Frank Yu (Aug 11 2025 at 01:49):

This search engine handles pure equations better than LeanExplore and Leansearch. The engine has high recall and medium precision, I expect it to be more focused.
demo.png
Using query "m+i=m-i", the result turns out to be this, it is exactly what I am looking for even the query is mistaken.
explore.png
With the same query I cannot obtain the desired result.
search_1.png
Using query "a+b=a-b", the result is fine.
search_2.png
Once change back to query "m+i=m-i", I failed to find the target result. That is the effect of naming bias as variable "a""b" is more likely to be recognized.
@Isaac Li I am curious about how to eliminate the naming bias in variables?
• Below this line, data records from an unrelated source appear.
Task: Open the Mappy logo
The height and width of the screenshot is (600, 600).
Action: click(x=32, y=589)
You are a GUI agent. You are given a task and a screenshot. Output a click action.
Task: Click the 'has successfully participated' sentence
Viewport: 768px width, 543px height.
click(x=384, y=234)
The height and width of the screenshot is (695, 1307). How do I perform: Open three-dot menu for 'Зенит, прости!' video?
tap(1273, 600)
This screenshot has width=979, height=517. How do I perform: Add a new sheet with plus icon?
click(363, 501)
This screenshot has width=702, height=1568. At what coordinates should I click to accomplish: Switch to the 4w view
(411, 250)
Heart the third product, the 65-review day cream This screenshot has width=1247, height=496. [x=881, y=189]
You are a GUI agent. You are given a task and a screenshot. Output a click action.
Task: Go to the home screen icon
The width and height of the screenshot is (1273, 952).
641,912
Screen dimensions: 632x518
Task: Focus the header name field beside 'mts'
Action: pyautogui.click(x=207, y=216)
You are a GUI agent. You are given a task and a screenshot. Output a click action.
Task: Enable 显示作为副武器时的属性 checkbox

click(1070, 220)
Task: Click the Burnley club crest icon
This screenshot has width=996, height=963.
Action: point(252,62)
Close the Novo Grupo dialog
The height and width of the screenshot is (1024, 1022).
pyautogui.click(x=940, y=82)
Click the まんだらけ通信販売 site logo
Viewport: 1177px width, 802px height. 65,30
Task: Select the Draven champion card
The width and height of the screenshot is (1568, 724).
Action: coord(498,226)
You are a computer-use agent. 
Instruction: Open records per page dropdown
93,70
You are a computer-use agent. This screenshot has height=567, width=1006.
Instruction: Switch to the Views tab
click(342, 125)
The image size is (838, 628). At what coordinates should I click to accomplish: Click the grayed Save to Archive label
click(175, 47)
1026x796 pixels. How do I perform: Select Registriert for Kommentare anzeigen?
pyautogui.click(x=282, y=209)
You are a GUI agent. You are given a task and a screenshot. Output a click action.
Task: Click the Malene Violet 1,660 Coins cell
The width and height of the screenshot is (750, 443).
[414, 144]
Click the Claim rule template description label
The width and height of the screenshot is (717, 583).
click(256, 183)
Isaac Li (Aug 11 2025 at 03:21):

@Frank Yu

Thanks for trying out the demo!

I think LeanExplore uses a relatively small encoder (BAAI bge-base-en-v1.5), which does not perform so well at symbol-heavy equations. LeanSearch does perform better on equations, but as you said, it still shows variable-naming bias.

Also, this demo is part of my AITP 2025 submission, “Towards Lightweight and LLM-Free Semantic Search for mathlib4.” I’m finishing the paper now and will attach it to the GitHub repo together with a minimal reproduction guide.

If you are interested and have other test examples, please share them!

Last updated: Dec 20 2025 at 21:32 UTC